The overlap between EU and US AI governance

The governance challenge becomes more urgent when viewed through a US lens.

Many organizations are waiting for greater clarity from European regulators before investing in governance programs. However, some US requirements are already moving forward. California’s automated decision-making technology regulations create risk assessment obligations for certain AI systems used to make significant decisions affecting consumers and workers. Organizations using AI in areas such as employment, housing, healthcare, education or financial services may already need to begin building the documentation and assessment processes that will eventually support both California and EU compliance efforts.

From a governance perspective, the overlap is significant. Rather than creating separate frameworks for each jurisdiction, legal departments should be identifying opportunities to build a common foundation that can support multiple regulatory regimes.

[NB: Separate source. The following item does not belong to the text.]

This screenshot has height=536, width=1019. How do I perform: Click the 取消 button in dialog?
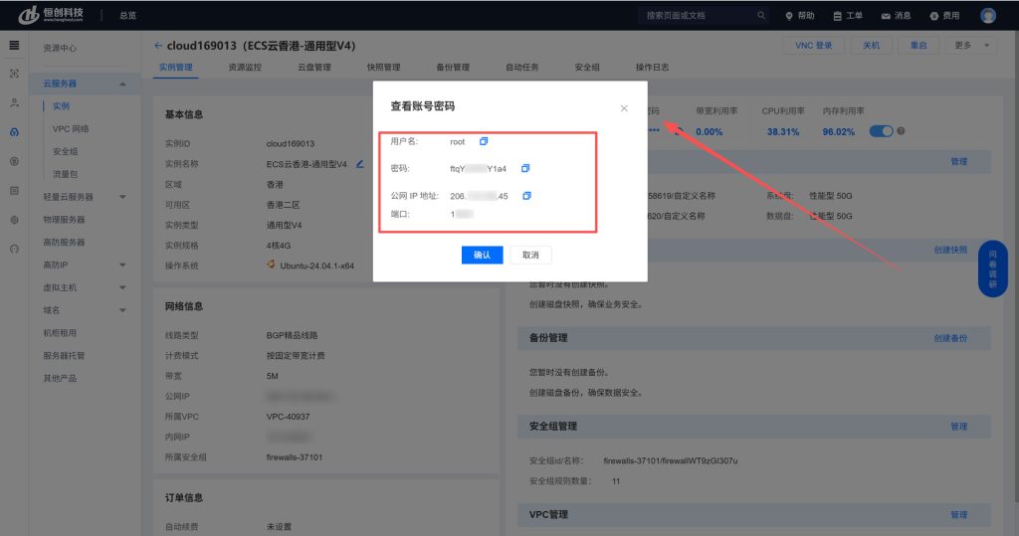pyautogui.click(x=530, y=256)
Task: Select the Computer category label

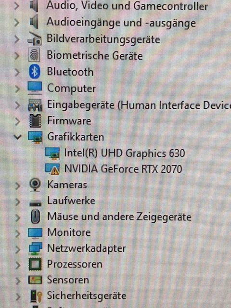Action: 71,89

Transparency requirements offer another example. The EU AI Act requires disclosures for certain general-purpose AI systems, including situations where users interact with AI-generated content. Similar concepts are emerging across US states, particularly for consumer-facing AI tools and companion chatbots.

This creates a layered governance challenge. Organizations need a broad framework that addresses enterprise-wide AI risk while also accounting for state-specific requirements that may influence product design and deployment decisions.

The companies best positioned for compliance will not be those waiting for regulatory certainty. They will be the organizations already bringing legal, product, security and compliance teams together to build repeatable governance processes now.

The EU AI Act may be European legislation, but for US-listed companies, its governance implications have already arrived.